Rewrite the records as a two-column CSV with the columns text and answer, giving each its own row and putting each value in one quoted field with line breaks turned into spaces. Begin at the start of the records and stop after the line that contains "coord(297,400)", and leave the pictures out.

** BEGIN **

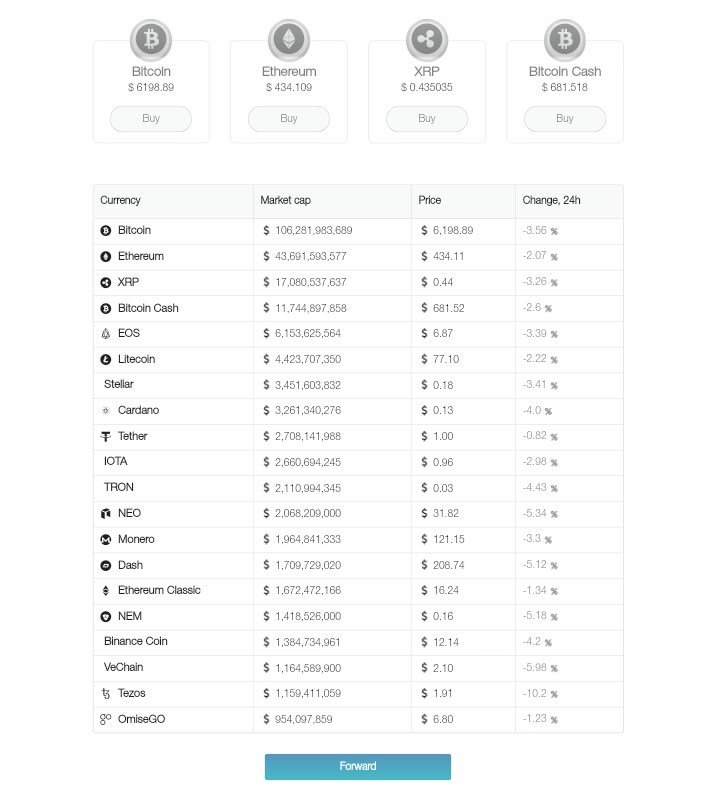Click the Tether icon in the table

(106, 437)

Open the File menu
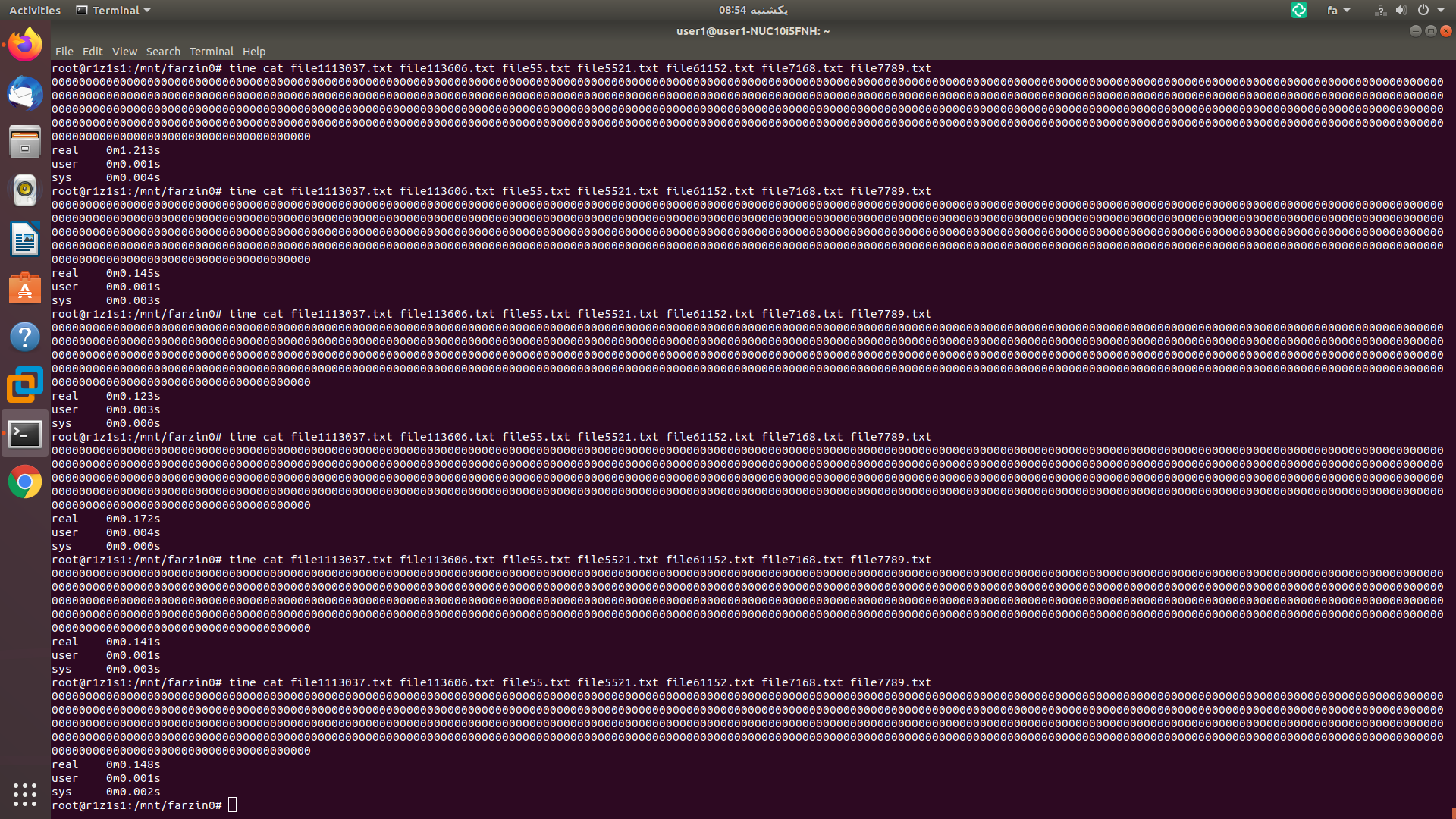tap(64, 52)
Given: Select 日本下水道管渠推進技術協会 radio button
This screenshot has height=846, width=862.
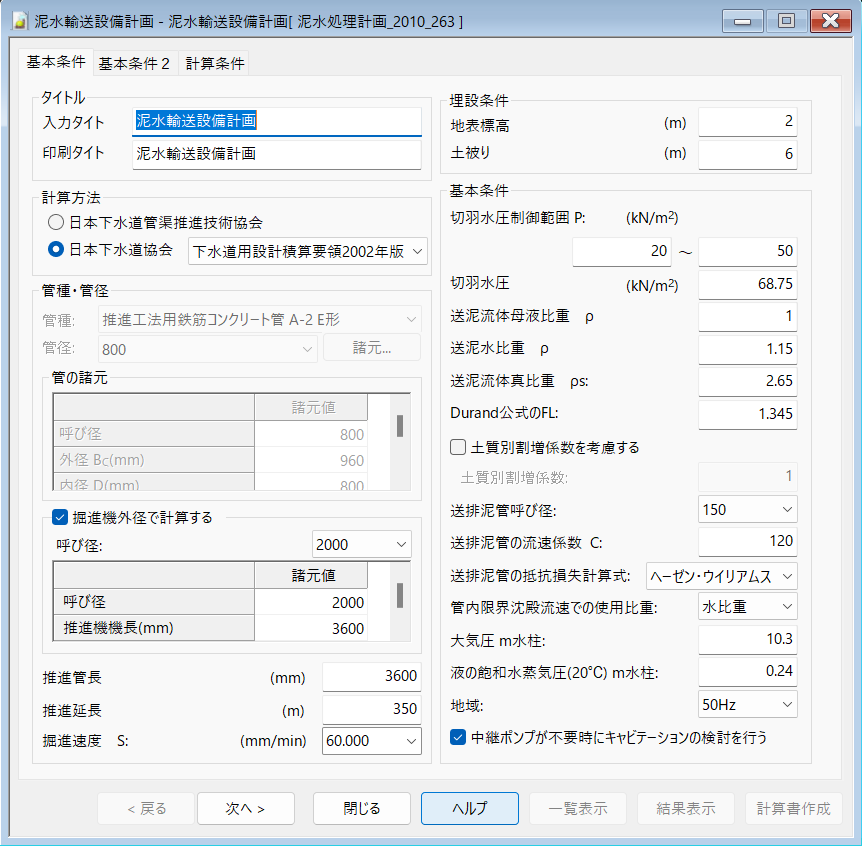Looking at the screenshot, I should [57, 222].
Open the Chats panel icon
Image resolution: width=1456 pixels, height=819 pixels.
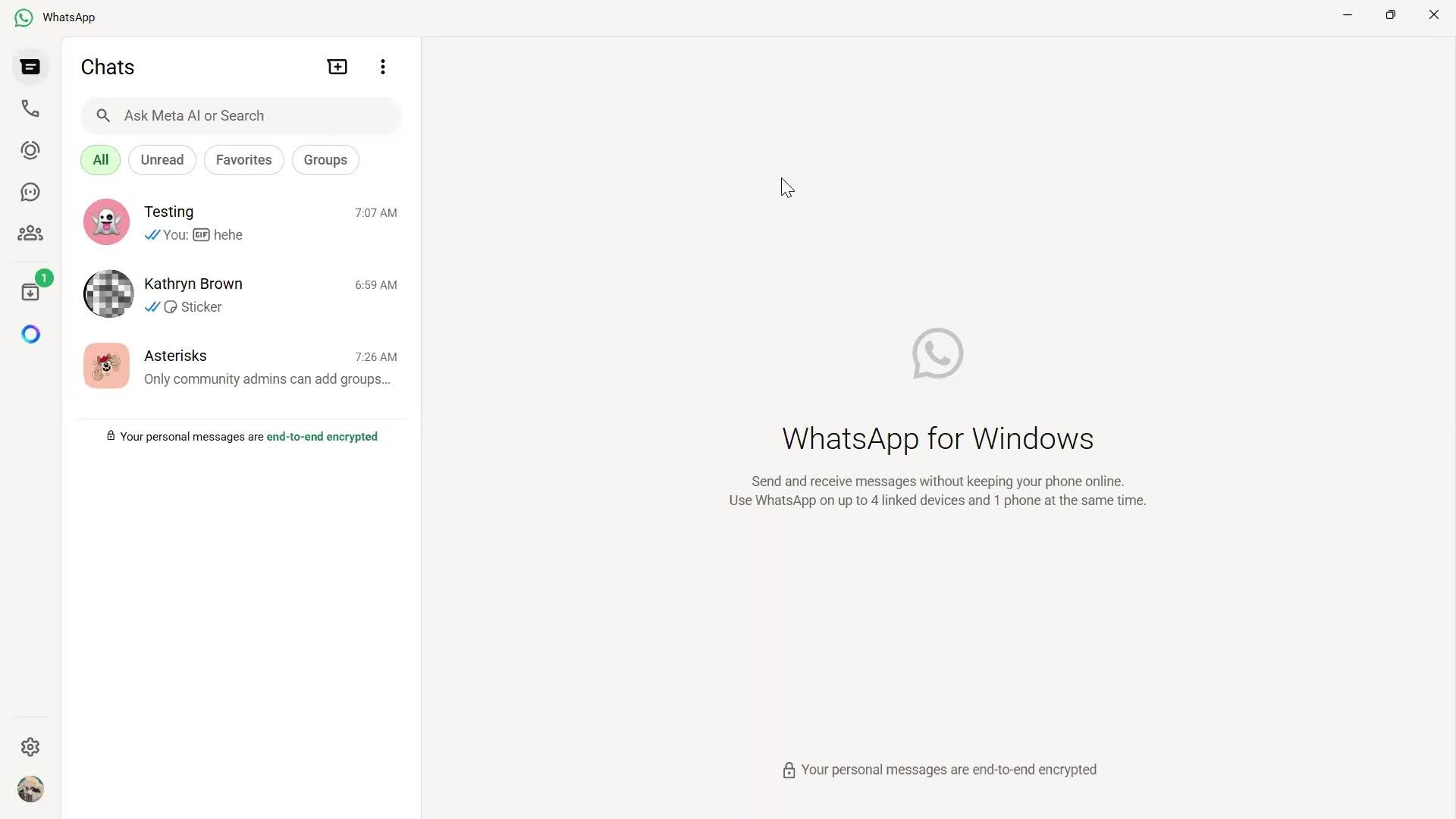30,67
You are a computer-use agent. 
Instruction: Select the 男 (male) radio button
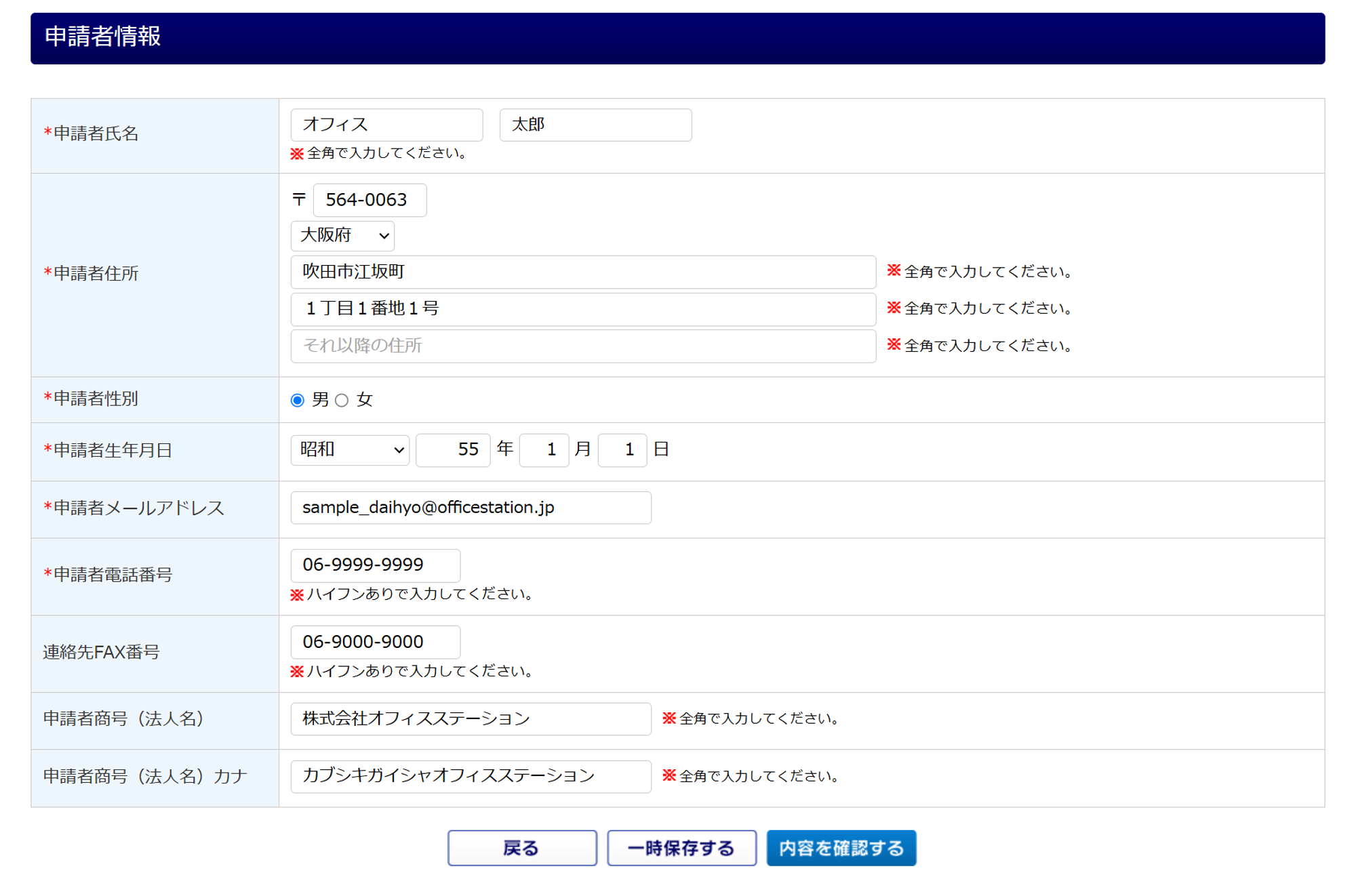coord(297,400)
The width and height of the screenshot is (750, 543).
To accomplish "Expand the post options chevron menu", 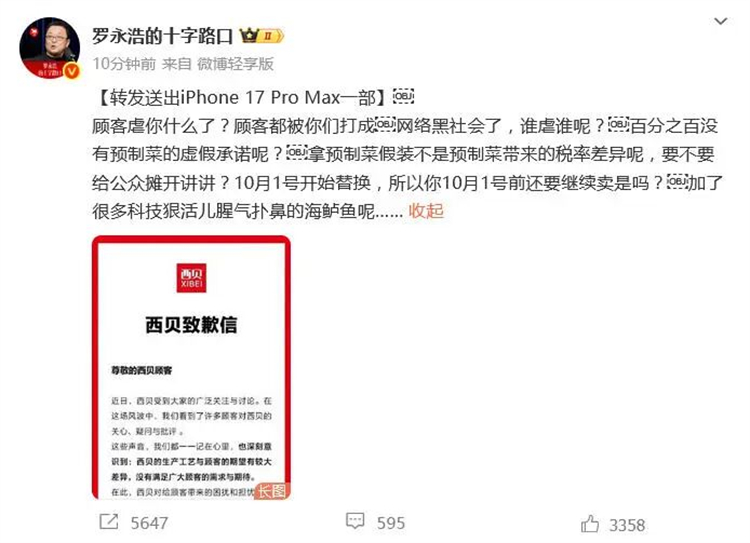I will [720, 21].
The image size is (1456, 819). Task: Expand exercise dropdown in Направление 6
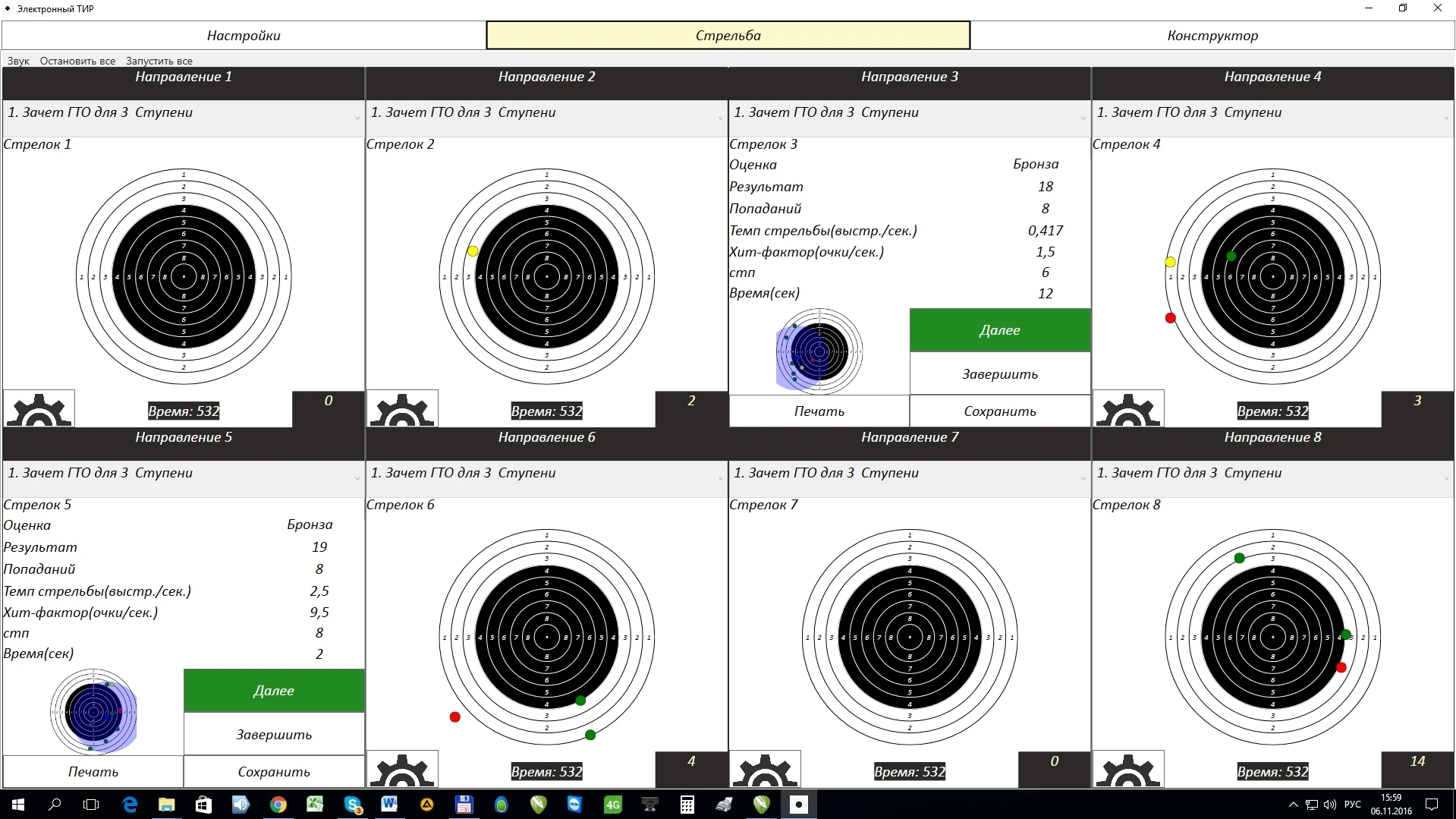pos(720,478)

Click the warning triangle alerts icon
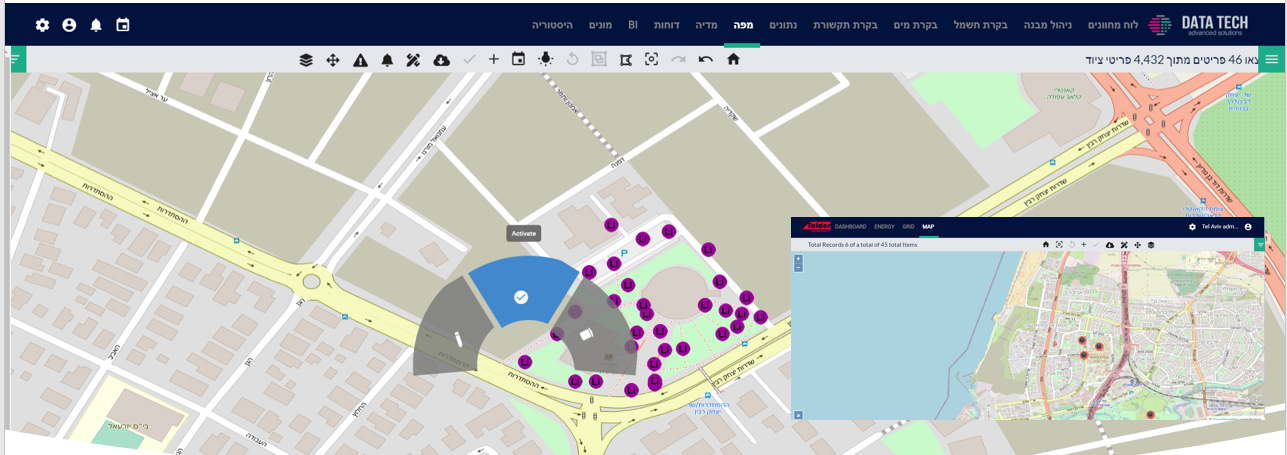pyautogui.click(x=360, y=60)
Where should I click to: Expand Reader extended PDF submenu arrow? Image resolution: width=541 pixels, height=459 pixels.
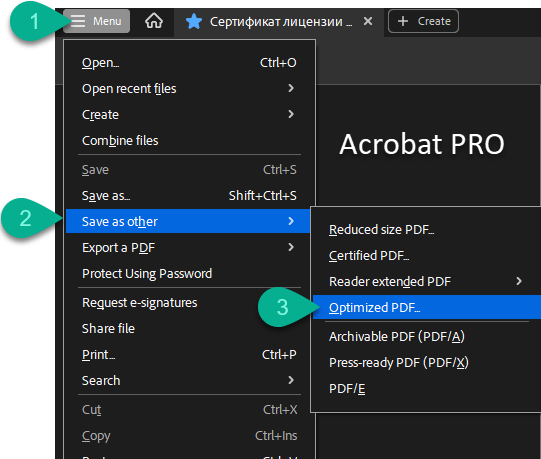[x=519, y=281]
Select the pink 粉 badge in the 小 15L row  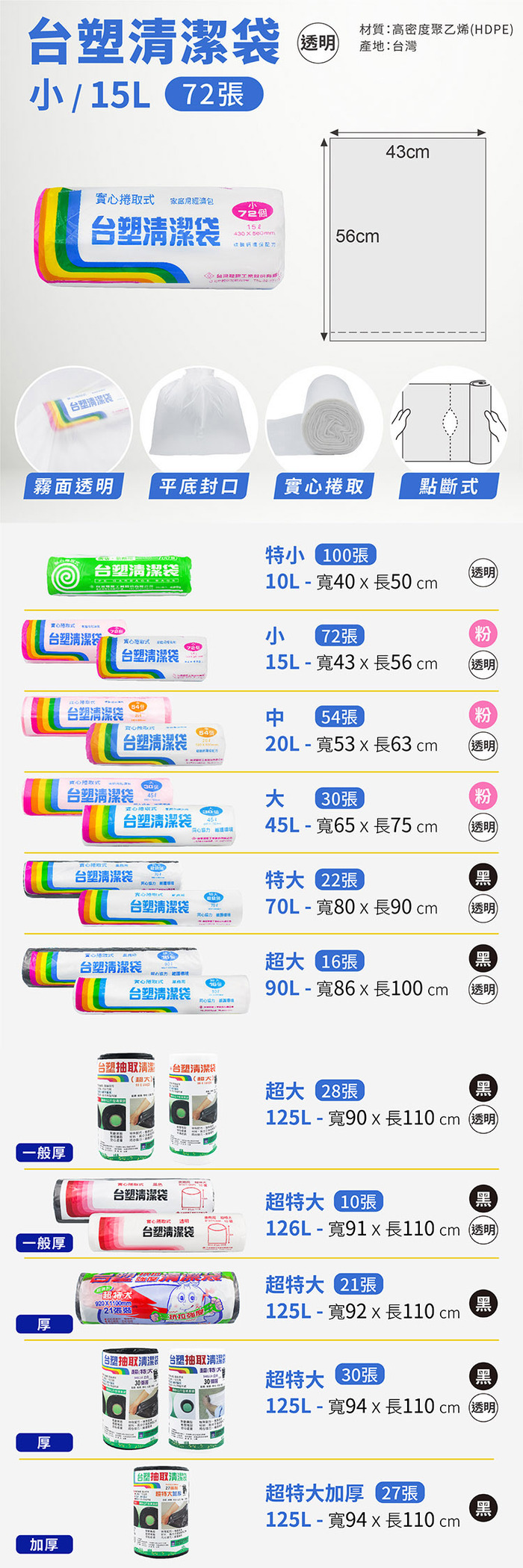pyautogui.click(x=483, y=634)
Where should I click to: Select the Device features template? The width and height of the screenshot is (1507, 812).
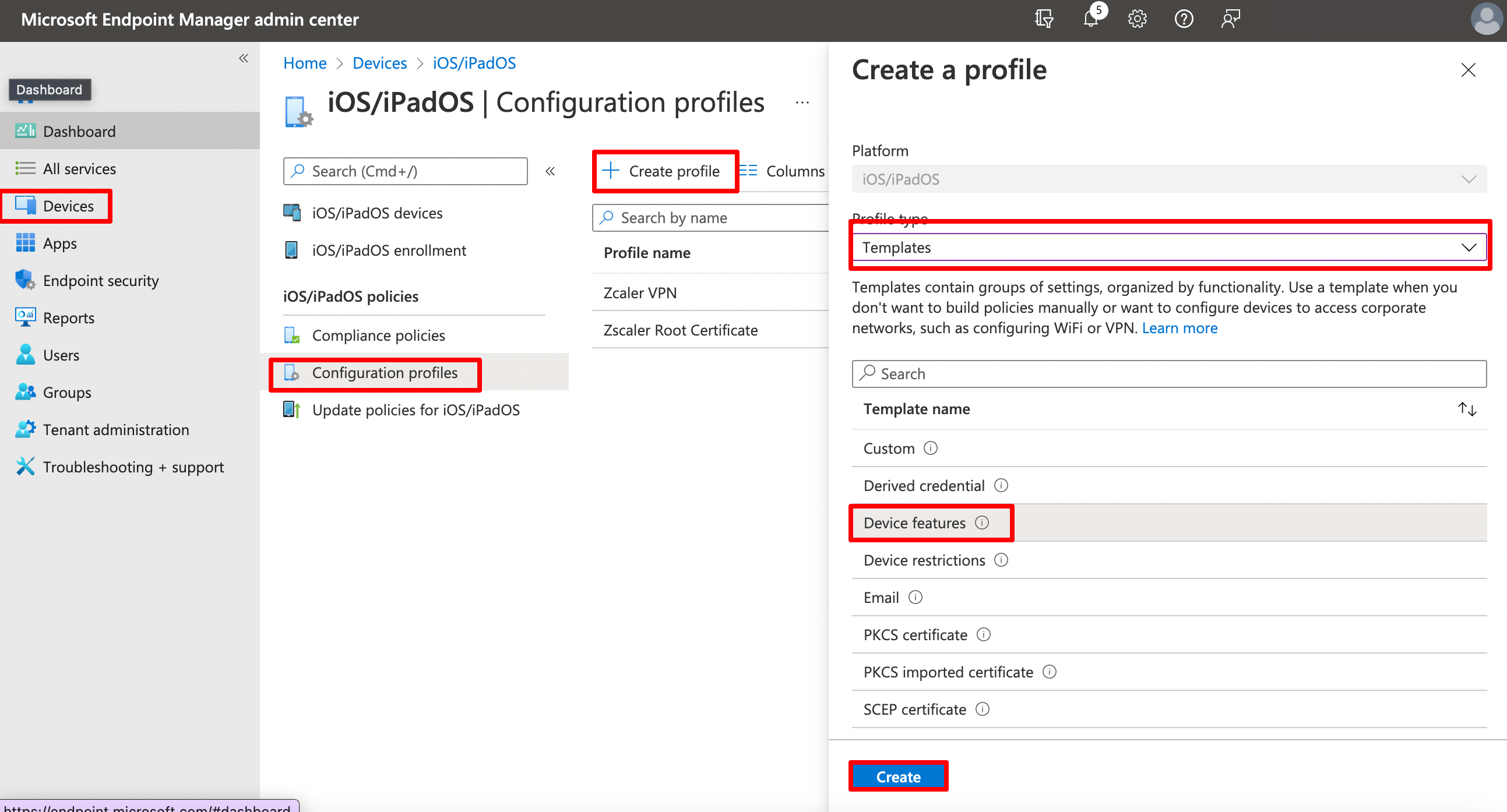pos(914,522)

** END **

RESPONSE TO THIS EXERCISE:
text,answer
"","Click the Tether icon in the table (106, 437)"
"Open the File menu","tap(64, 52)"
"Given: Select 日本下水道管渠推進技術協会 radio button This screenshot has height=846, width=862.","Looking at the screenshot, I should [57, 222]."
"Open the Chats panel icon Image resolution: width=1456 pixels, height=819 pixels.","30,67"
"You are a computer-use agent. Instruction: Select the 男 (male) radio button","coord(297,400)"